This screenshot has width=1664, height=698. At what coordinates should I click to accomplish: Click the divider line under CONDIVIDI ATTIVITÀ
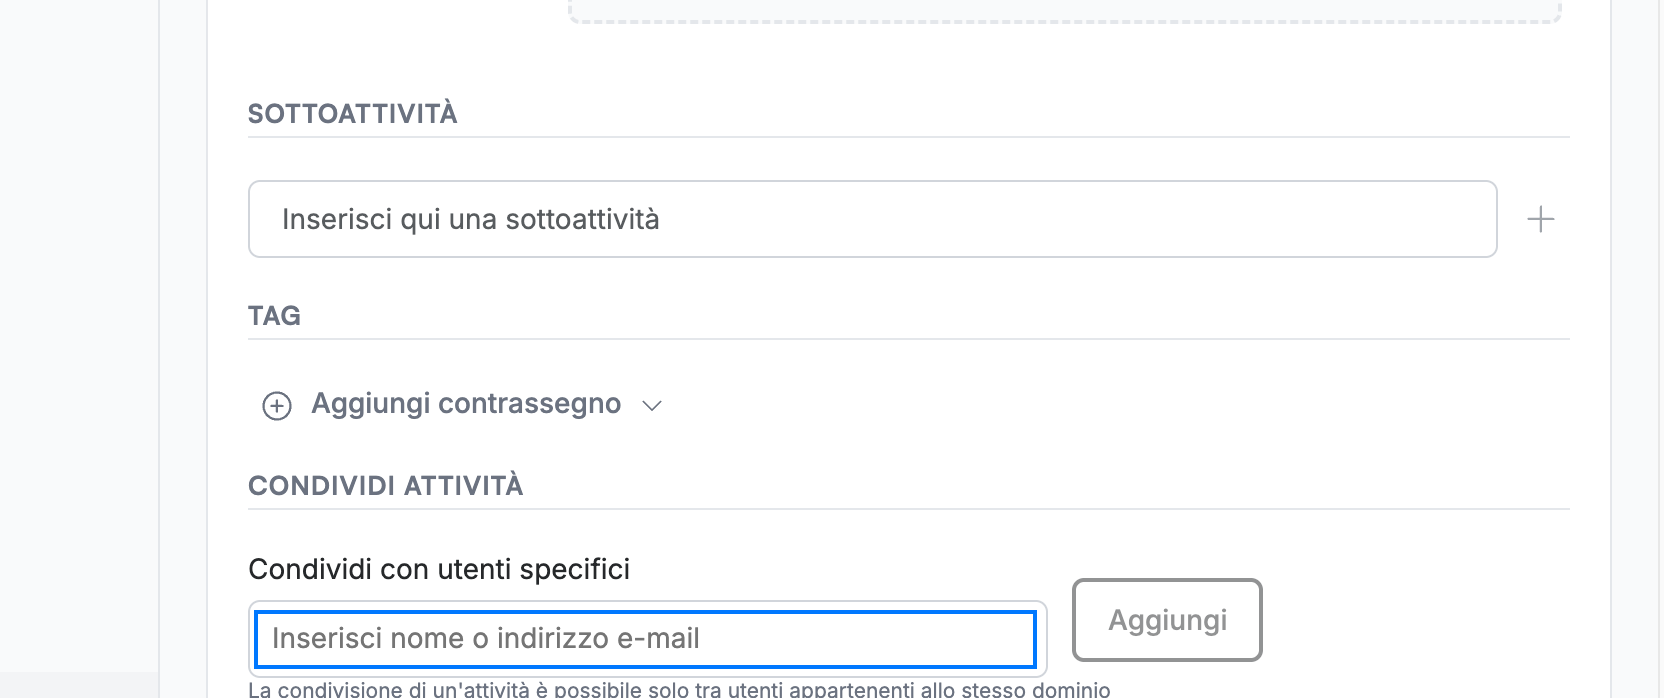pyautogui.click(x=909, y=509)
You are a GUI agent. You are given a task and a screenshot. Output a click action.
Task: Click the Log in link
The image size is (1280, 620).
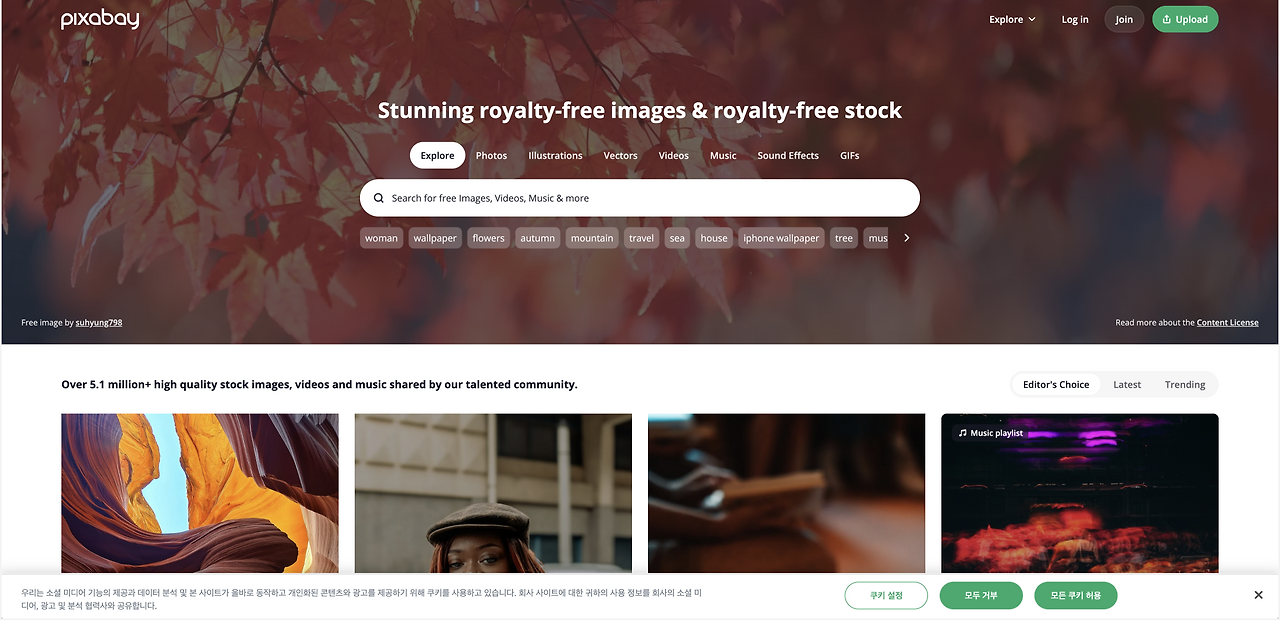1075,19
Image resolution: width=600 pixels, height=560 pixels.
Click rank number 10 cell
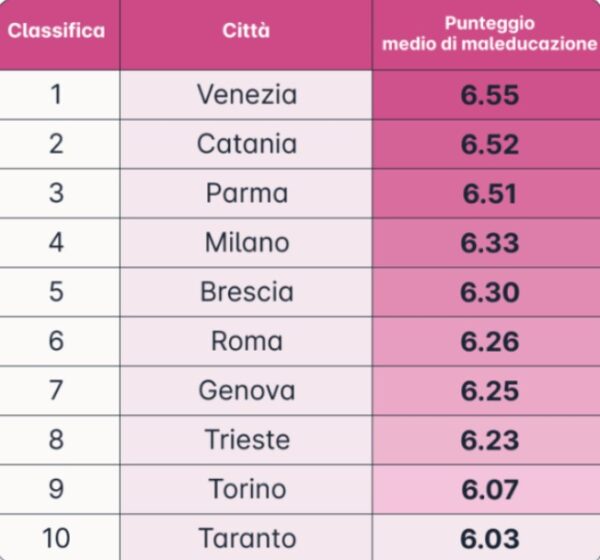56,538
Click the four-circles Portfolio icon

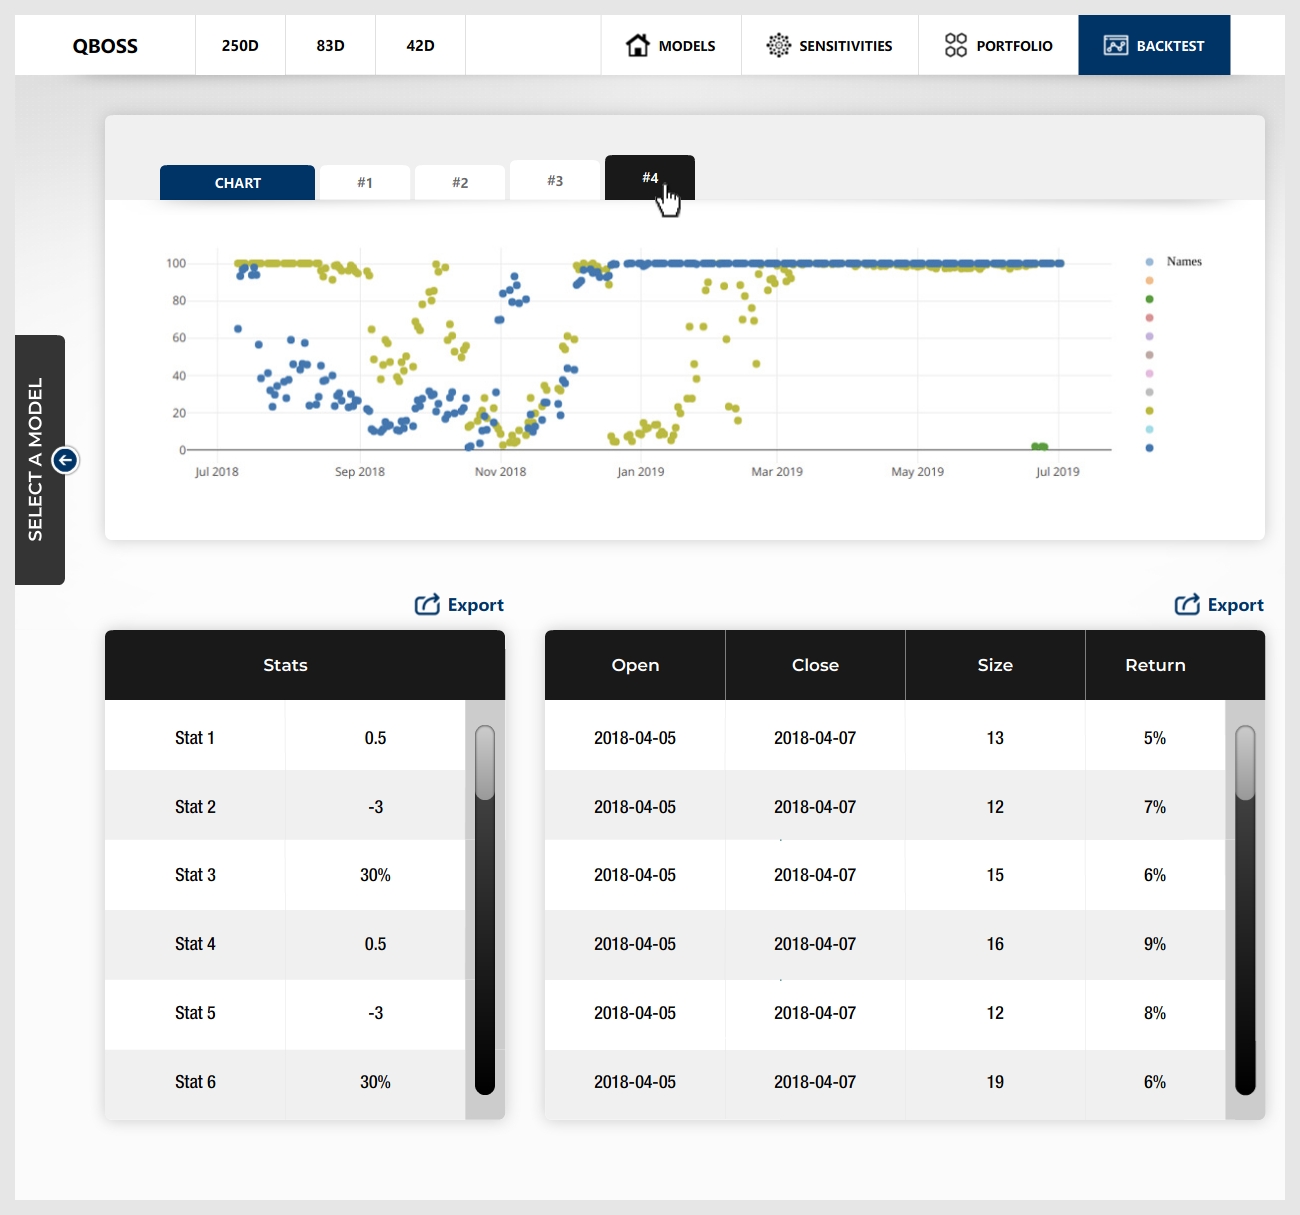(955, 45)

--

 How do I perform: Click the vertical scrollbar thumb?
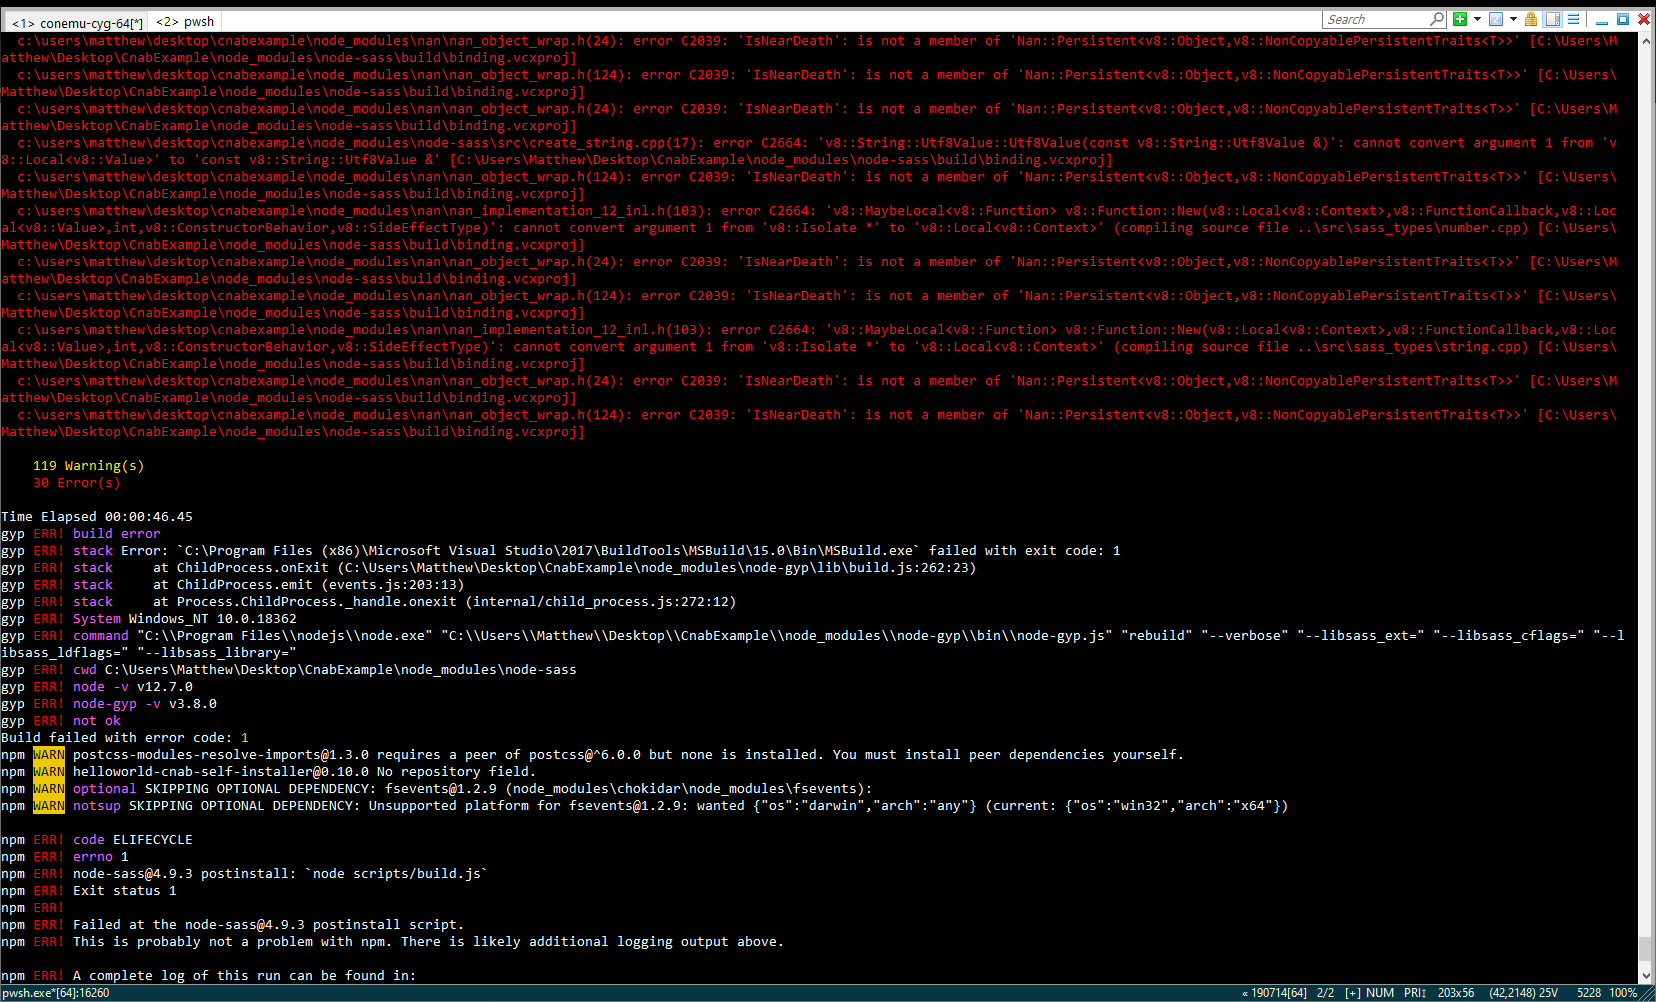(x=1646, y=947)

* * *

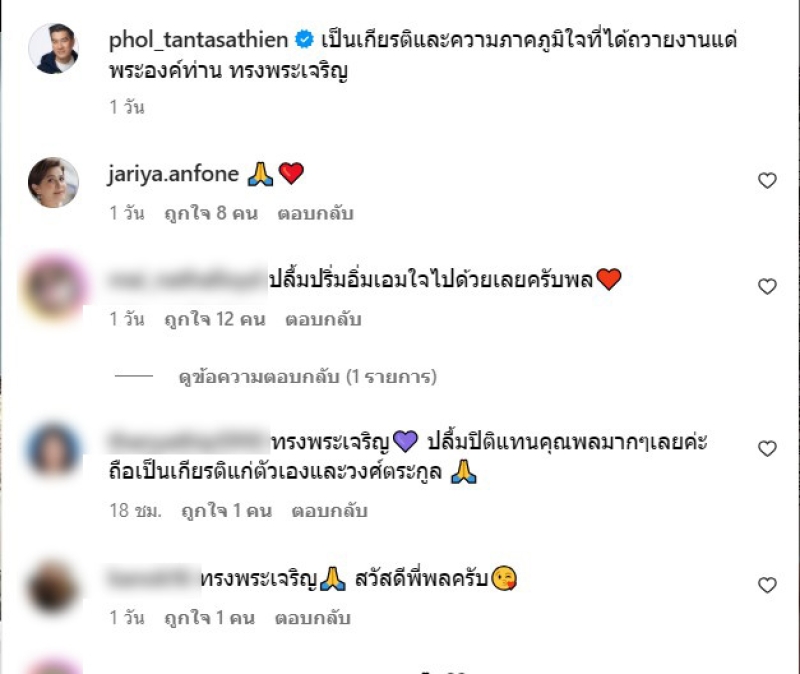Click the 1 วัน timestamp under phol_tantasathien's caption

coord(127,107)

> _Work order_:
Those lines of the records above that run from the one containing "This screenshot has" through the one containing "You are a GUI" should be returned exactly, with no pictures among them.

> _Answer_:
This screenshot has width=1664, height=698. At what coordinates should I click to accomplish: Click the divider line under CONDIVIDI ATTIVITÀ
pyautogui.click(x=909, y=509)
You are a GUI agent. You are given a task and a screenshot. Output a click action.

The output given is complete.